Defending Tech becomes dangerous dance


Defending Tech becomes dangerous dance


By Ed McGranahan.

By Ed McGranahan

The beauty of Georgia Tech’s offense – with its options and counters, traps and pitches – is that it does not require the Clemson defense to be different, but to be at its best.

“It’s very hard to get eleven guys on defense to play with great discipline every snap,” said Clemson defensive coordinator Brent Venables. “They wear you out doing the same thing over and over and over. Guys get bored real quick, and that’s when you have issues.”

At least once a year Clemson faces this variation on an old theme, and it becomes a time for wringing hands and gnashing of teeth. That annual variation comes to Death Valley tonight when Paul Johnson’s triple-option style offense at Georgia Tech will try to spoil No. 6 Clemson’s hopes of a BCS Bowl berth.

Kickoff is set for 7:31 p.m.

“It’s not what you see, it’s not what you necessarily teach week to week,” Venables said, and yet, “The scouting report stays the same year to year.

“It still comes down to being able to being physical, executing and staying on your feet, while putting your eyes where they belong.”

There’s no mystique to defending Georgia Tech. Every down is a potential run. Venables said that’s the first red flag. Tech ranks fifth
nationally – leads the ACC – in rushing offense averaging 311 yards per game. No coincidence that Georgia Tech lost the two games with its lowest rushing totals – Virginia Tech (129) and BYU (237). Stuff the run, game over.

“There’s some simplicity in it,” Venables said. “If you’re whipping people up front, tackling soundly, staying on top of routes, not turning guys loose, you leverage the football you win the game.”

Practically speaking it is not simple.

“They’re more intricate than you might think,” Venables said. “They’re not running the same dive scheme. They change the schemes in what they’re doing to have some complexity.”

In last season’s game, Venables said, “they came out with a new formation and it took us a few series to get it adjusted. That’s what they’re good at and I’m sure that’s what will happen this week,” he said. “Whether it’s a new play, new blocking scheme, new formation, there’s going to be something new.”

Tech rushed for 339 yards and led in the fourth quarter last season, but a safety and blocked field goal turned the game for Clemson, a 47-31 win.

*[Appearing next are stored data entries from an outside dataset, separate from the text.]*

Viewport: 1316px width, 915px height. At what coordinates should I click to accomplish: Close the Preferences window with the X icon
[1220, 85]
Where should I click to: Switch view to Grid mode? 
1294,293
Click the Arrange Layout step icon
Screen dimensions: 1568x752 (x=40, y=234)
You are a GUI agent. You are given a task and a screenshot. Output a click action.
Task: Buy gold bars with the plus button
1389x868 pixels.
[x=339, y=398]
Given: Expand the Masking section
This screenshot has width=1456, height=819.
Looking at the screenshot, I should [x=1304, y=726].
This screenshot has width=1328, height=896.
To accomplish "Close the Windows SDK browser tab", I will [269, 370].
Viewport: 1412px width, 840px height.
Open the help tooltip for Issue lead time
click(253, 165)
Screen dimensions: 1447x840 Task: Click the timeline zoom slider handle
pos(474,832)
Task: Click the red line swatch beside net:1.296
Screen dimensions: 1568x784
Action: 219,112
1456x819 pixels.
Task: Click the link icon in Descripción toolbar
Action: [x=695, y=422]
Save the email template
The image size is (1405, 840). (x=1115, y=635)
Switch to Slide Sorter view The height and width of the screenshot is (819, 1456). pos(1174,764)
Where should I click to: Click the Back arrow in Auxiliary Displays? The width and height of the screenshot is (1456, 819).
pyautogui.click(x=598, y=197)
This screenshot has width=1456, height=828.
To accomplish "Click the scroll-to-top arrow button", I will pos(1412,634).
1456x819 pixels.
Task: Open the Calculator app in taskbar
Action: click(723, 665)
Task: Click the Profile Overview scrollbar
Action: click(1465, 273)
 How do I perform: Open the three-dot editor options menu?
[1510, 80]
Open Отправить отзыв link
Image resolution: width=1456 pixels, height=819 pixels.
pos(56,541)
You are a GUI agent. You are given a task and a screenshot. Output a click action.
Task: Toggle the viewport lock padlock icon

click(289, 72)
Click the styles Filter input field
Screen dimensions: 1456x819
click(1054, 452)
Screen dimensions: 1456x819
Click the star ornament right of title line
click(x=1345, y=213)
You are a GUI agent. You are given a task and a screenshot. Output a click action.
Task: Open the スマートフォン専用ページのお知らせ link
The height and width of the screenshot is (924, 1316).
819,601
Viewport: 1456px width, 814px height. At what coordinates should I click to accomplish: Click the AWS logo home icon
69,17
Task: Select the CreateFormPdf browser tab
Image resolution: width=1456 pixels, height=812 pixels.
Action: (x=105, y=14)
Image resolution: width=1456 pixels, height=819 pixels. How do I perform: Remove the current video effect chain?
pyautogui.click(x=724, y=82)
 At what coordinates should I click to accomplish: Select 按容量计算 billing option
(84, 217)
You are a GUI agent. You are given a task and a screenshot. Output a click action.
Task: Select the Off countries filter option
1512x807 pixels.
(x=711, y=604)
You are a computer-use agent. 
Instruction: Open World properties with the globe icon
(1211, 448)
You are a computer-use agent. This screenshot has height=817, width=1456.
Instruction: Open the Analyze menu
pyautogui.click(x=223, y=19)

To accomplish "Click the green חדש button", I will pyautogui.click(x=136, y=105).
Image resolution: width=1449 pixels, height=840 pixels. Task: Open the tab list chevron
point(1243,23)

Senior David Sims has not had a negative rushing play this season and sophomore quarterback Vad Lee has passed for 1,006 yards and eight touchdowns.

“Their throwing game is high stress, which is why they have success throwing it,” Venables said. “They’re better because the quarterback is more accurate when he throws the ball It forces you to play them in a completely different mode.”

Layering the potential complexity is Coach Paul Johnson – the wildcard, the caretaker, the architect. In six seasons his teams have strung together 28,000 rushing yards, more than any school in the nation.  Johnson has won four of his six games against Clemson.

He protects the offense’s reputation with indignant passion, snapping back at those who challenge the scheme’s relevance in an era
where the pass prevails. He calls the plays from the sideline with a bold almost callous disregard for what other coaches take for granted.

“I haven’t seen a lot of guys like that.” Venables compared Johnson to Washington State coach Mike Leach, another swashbuckler with a different sword.

In their minds, fourth down doesn’t necessitate a punt. Georgia Tech has punted 29 times this season. In the ACC only Florida State has
punted less frequently (27).

“Coach Johnson has stuck with it and it’s been very successful for him.”

While Venables would prefer more time, time has not been beneficial recently for Tech opponents. The last five teams with more than a week to prepare lost to the Yellow Jackets. And as for an offense that’s not supposed to play well in arrears, Tech has rallied twice this season from 13-point deficits.

Confidence in the front seven gives Venables reason to believe Clemson may be better prepared. It needs to be, he said.

“They do it very well. They do it in a precise way, you have to match that precision,” he said. “You have to wear them out with precision and discipline.”